President before election

Bashar al-Assad
Ba'ath Party

Elected President

Bashar al-Assad
Ba'ath Party

Presidential elections were held in Syria on 26 May 2021, with expatriates able to vote in some embassies abroad on 20 May.[2] The three candidates were incumbent president Bashar al-Assad, Mahmoud Ahmad Marei and Abdullah Sallum Abdullah. The elections occurred under the authoritarian regime of al-Assad and were considered not to be free and fair.[3]

Prior to the election, several countries and intergovernmental organisations expressed concerns about the fairness and legitimacy of the election, and stated they would not recognize the results.[4] In what was considered by some international observers to be a foregone conclusion and by many as an "empty election" marked by fraud, the result was a landslide victory for Assad, who won over 95% of the vote.[5][6][7]

Officials said 78.6% of voters took part, but in the context of the ongoing civil war and subsequent population displacement, this figure has been questioned. The government claimed over 18,000,000 "eligible" voters, but because ballots were only offered in areas under government control, only just over 10,000,000 were actually able to vote, while, according to the official results, Assad won over 13,000,000 votes.[8][9] However, many observers and analysts noted that these numbers exceeded the possible number of adult voters in government-held areas of the country. President al-Assad was sworn-in for his fourth term (2021–2028) on 17 July 2021 at the Presidential Palace.[10]

It was the last election to be contested by al-Assad under Chapter three, Article 88 of the Syrian Constitution, which only allows for a maximum of one re-election.[11]

Background[edit]

Bashar al-Assad, the 19th President of Syria, took power in a referendum in 2000 following the death of his father Hafez al-Assad, who had ruled Syria for 30 years.[12] Assad also inherited the role of leader of the ruling party: the Regional Secretary of the Syrian Regional Branch of the Arab Socialist Ba'ath Party. He received 97.29% and 97.6% support, respectively, in the uncontested and undemocratic 2000 and 2007 elections.[13][14][15][16][17] On 16 July 2014, Assad was sworn in for another seven-year term after another non-democratic, but this time multi-candidate, election where he received 88.7% of the vote.[18][19][20][21][22][23] The election was held only in areas controlled by the Syrian government during the country's ongoing civil war[24][25] and was criticised by the UN.[26]

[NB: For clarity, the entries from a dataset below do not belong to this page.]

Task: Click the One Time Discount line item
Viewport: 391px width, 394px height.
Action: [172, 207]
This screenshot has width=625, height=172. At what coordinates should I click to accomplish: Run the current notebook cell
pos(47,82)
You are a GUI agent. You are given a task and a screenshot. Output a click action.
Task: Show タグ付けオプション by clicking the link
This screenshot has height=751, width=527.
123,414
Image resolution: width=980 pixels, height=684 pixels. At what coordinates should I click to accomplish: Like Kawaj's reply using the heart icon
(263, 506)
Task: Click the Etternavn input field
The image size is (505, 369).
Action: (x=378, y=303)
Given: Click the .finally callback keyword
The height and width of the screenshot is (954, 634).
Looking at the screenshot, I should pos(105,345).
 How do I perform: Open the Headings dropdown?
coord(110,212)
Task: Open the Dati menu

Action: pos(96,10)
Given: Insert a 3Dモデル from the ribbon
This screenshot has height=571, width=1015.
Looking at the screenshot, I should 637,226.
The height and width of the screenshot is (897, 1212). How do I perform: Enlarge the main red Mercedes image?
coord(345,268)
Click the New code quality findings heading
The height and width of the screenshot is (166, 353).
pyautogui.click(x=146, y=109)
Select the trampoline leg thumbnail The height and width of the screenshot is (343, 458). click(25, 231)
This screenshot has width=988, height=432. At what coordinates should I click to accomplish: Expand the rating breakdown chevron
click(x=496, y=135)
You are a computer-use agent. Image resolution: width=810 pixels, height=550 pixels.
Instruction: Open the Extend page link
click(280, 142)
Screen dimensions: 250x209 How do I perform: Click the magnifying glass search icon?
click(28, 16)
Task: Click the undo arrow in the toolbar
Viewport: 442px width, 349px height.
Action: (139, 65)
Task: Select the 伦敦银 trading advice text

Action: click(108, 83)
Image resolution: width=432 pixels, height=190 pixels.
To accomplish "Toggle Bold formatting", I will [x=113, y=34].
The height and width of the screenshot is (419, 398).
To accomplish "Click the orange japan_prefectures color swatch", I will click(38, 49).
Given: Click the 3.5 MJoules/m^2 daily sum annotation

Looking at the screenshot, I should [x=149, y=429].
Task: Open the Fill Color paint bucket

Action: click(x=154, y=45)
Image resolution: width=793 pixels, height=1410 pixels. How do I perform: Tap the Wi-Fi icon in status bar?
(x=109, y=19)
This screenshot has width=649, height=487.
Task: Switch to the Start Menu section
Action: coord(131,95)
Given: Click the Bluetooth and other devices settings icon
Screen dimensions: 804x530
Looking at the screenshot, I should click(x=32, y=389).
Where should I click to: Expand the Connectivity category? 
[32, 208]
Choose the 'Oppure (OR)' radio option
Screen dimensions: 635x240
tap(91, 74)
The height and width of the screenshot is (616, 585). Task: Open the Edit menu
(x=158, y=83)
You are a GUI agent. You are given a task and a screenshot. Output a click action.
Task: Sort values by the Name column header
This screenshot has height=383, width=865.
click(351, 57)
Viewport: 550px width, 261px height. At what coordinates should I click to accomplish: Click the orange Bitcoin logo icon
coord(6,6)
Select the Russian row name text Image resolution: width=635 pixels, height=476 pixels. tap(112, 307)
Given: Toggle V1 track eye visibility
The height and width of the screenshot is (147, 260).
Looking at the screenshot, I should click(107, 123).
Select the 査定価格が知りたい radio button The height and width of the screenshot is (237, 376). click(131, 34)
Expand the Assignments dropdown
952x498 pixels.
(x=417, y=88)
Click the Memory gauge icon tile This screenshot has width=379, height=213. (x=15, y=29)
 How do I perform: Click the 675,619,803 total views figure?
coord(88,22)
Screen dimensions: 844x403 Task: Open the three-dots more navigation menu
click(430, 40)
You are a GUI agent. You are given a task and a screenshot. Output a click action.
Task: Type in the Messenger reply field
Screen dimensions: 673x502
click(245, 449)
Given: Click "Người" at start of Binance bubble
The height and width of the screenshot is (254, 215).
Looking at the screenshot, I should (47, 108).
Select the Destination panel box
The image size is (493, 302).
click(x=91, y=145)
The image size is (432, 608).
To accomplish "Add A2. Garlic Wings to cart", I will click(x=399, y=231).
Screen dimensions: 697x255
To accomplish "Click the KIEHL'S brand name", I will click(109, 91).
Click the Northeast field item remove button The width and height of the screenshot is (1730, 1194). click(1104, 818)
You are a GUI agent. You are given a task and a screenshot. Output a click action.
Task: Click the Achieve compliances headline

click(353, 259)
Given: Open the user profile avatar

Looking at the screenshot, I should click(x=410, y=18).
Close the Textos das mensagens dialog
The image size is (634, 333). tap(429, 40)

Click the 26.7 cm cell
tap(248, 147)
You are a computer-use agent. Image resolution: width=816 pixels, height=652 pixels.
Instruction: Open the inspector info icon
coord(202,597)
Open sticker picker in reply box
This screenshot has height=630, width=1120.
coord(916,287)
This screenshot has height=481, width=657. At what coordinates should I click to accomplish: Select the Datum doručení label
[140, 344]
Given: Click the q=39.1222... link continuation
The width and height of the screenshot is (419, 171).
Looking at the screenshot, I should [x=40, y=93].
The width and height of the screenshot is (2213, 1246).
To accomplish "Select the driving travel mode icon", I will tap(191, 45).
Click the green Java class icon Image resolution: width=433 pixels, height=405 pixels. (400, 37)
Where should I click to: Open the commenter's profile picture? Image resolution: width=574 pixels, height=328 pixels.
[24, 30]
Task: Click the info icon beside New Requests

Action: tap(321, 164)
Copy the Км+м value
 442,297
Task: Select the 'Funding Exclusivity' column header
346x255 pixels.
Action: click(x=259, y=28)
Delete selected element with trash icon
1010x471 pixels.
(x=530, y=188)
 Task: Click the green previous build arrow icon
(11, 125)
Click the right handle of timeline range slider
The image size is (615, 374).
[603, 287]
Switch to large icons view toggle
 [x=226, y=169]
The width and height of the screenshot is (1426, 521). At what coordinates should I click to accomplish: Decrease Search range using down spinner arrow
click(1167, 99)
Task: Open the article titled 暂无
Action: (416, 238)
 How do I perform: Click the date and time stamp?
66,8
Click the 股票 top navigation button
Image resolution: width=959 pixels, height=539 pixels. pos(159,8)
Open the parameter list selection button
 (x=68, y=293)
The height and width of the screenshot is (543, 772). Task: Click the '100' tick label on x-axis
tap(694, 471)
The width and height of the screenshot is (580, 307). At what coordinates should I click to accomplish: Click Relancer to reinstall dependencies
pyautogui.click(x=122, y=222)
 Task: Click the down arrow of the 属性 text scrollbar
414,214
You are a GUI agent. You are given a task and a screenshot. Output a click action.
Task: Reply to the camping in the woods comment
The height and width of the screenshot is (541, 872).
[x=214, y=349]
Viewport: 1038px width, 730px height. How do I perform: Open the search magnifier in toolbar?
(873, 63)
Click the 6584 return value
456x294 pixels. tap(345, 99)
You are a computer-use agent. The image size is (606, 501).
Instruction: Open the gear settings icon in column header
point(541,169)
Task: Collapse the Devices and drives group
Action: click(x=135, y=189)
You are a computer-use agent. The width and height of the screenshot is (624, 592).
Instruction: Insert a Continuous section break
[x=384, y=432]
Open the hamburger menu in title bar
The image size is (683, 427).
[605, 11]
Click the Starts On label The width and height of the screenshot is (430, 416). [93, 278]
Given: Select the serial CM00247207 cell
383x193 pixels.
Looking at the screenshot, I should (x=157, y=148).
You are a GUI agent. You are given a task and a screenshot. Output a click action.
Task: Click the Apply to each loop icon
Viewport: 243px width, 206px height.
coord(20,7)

The 2021 election takes place as the Syrian civil war enters the eleventh year of conflict and as a result the country still remains divided among various factions. The pre-war citizen population was over 21 million. As of 2020, Syria remains the largest source country of refugees with 6.6 million refugees having fled the nation since the start of the conflict.[27] Additionally, seven million Syrians are internally displaced, including 4.4 million in rebel-held territory, and two to four million[28][29]) live in the Kurdish-ruled Autonomous Administration of North and East Syria - see Demographics of Syria - while over 100,000 citizens are detained as political prisoners.[30][31] The election is held only in government-held territory. According to TRT World, 5-6 million adults live in areas under government control,[31] while the Syrian Observatory for Human Rights (SOHR) estimates 10.9 million adults and children.[29] According to SOHR, only five million people participated in the election, some coerced into doing so.[29] Interior minister Mohammad Khaled al-Rahmoun said that 18 million Syrians are eligible to vote.[12]

The vote took place despite a 2015 United Nations Security Council resolution calling for a new constitution ahead of elections.[12][32]

Analysts said the elections were held so that the government and its backer Russia could claim victory in the war, to rehabilitate the country's reputation with the Arab League, and to demonstrate that Syria is a safe country for refugees to return to.[33][34][32][35][36][37]

Four hundred civil servants, judges, lawyers and journalists detained in a crackdown early in the year on social media dissent under cybercrime laws were granted an amnesty on May in advance of the election, along with thousands freed under a general amnesty for currency speculators, drug dealers, smugglers and kidnappers.[33][38] Most of the freed critics were on the government side in the Civil War, and the amnesty excluded tens of thousands of Assad political detainees.[38][39]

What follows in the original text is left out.